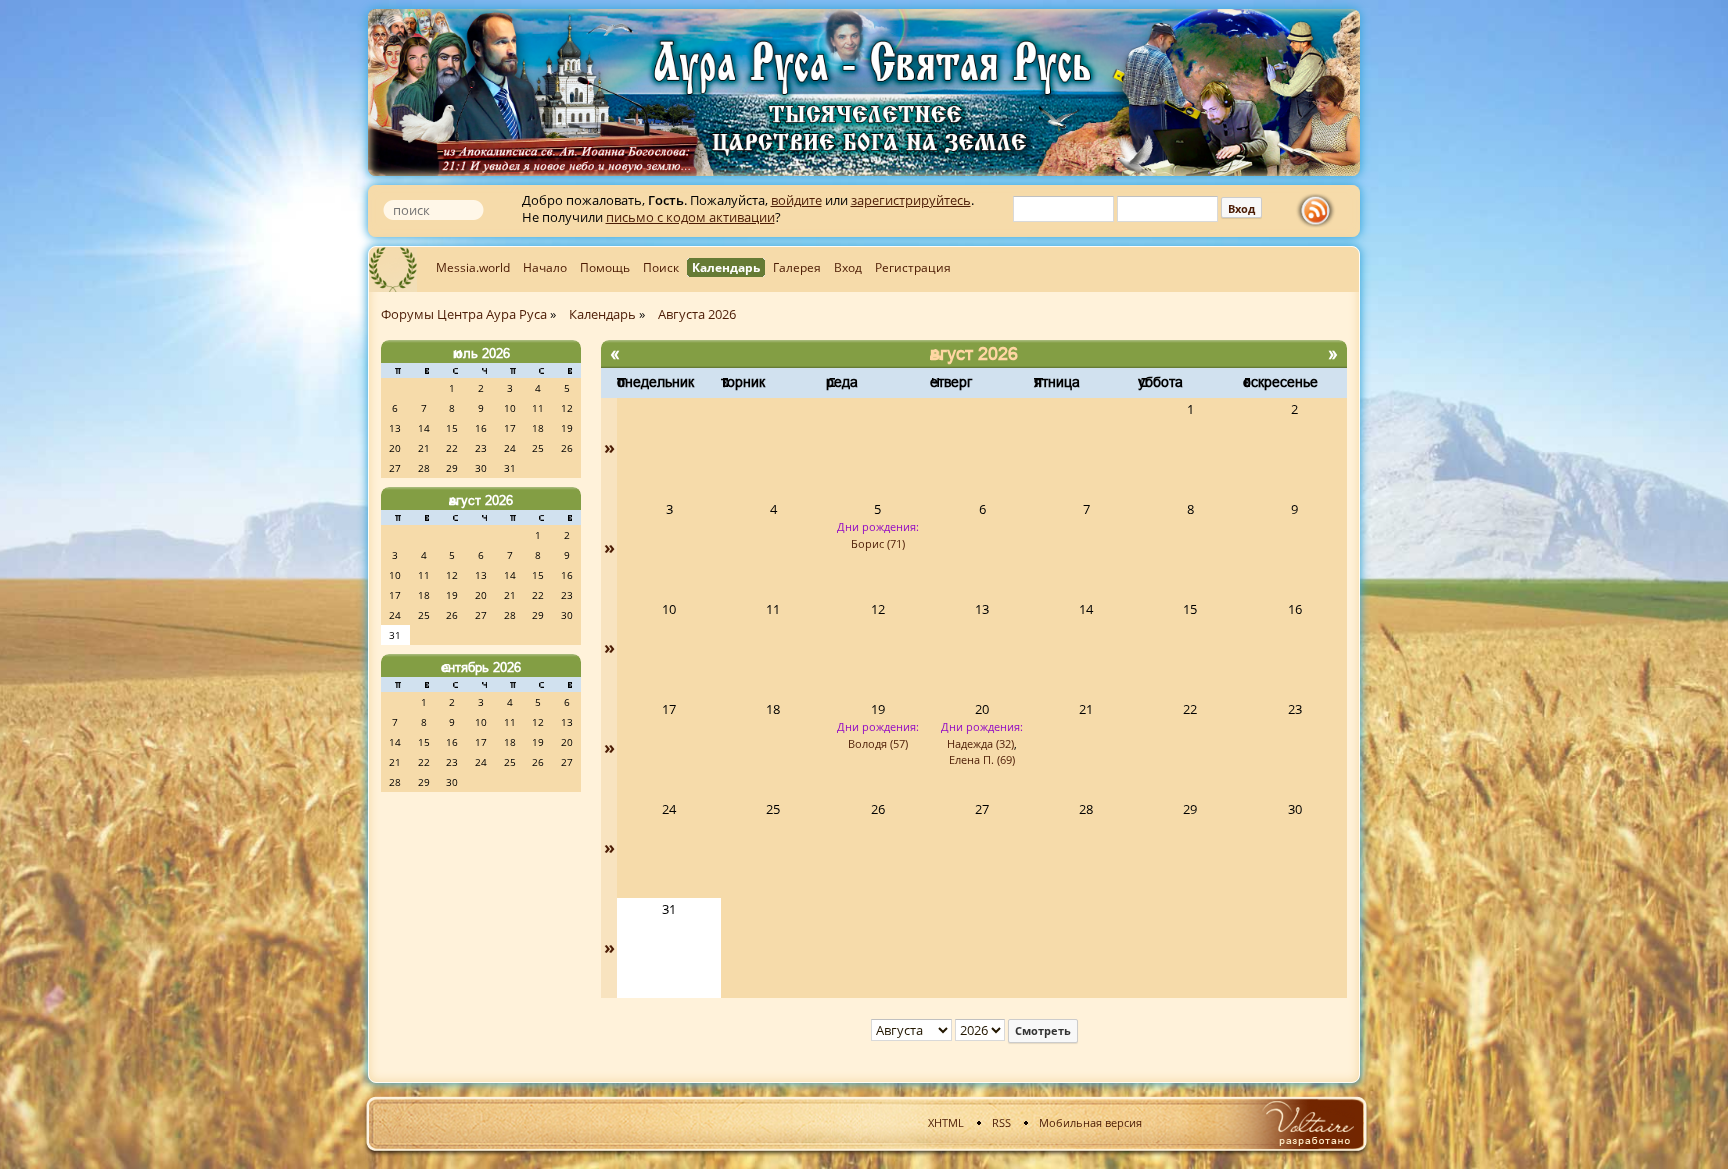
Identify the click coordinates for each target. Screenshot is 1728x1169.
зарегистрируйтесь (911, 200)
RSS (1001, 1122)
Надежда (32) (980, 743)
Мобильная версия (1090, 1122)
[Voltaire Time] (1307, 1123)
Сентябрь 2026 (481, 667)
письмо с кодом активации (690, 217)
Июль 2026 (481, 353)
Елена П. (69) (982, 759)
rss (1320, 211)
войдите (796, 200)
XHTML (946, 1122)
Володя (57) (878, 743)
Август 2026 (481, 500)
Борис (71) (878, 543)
+ + + +
TASK DESCRIPTION
Print each line of the material above exactly, with the pictures removed from your copy.

SOLUTION
Identify the click coordinates for each target. Screenshot is 1728x1169.
зарегистрируйтесь (911, 200)
RSS (1001, 1122)
Надежда (32) (980, 743)
Мобильная версия (1090, 1122)
[Voltaire Time] (1307, 1123)
Сентябрь 2026 (481, 667)
письмо с кодом активации (690, 217)
Июль 2026 (481, 353)
Елена П. (69) (982, 759)
rss (1320, 211)
войдите (796, 200)
XHTML (946, 1122)
Володя (57) (878, 743)
Август 2026 (481, 500)
Борис (71) (878, 543)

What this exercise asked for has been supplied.